» Task instructions
Reproduce the records below exactly from their first line through the line containing "Task: Open more", omitting all pictures.

Source data START

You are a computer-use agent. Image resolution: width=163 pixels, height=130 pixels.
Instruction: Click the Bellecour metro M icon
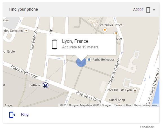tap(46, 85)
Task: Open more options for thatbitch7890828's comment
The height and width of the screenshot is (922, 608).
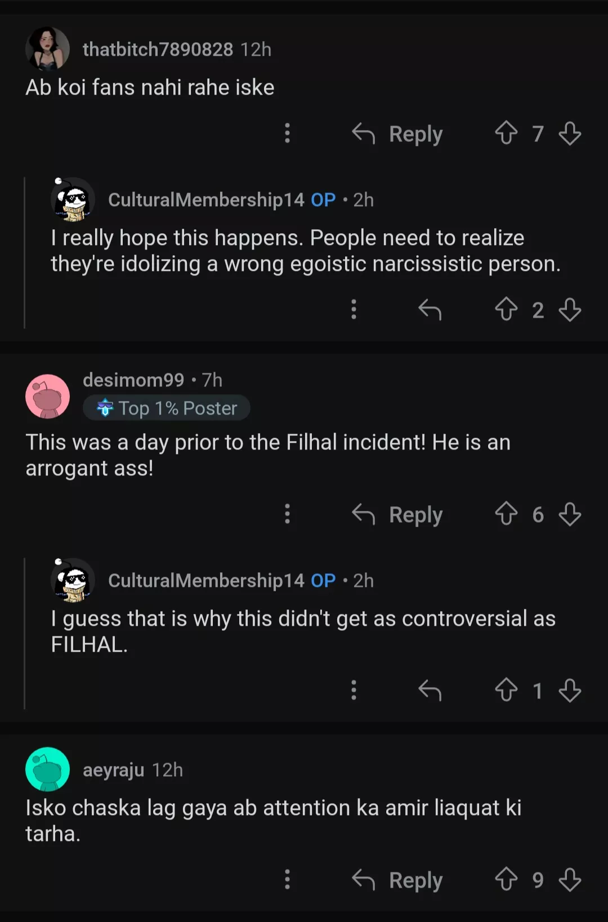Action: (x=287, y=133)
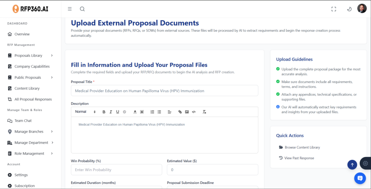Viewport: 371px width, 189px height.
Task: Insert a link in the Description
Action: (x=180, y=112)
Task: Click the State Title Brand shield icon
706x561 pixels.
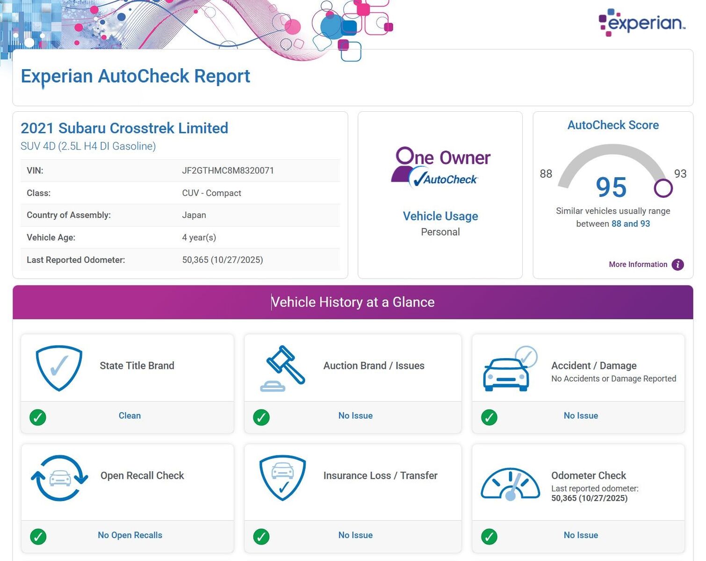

Source data END

» Result of the exercise
You are a computer-use agent. Image resolution: width=163 pixels, height=130 pixels.
Instruction: Click the Bellecour metro M icon
tap(46, 85)
Task: Open more options for thatbitch7890828's comment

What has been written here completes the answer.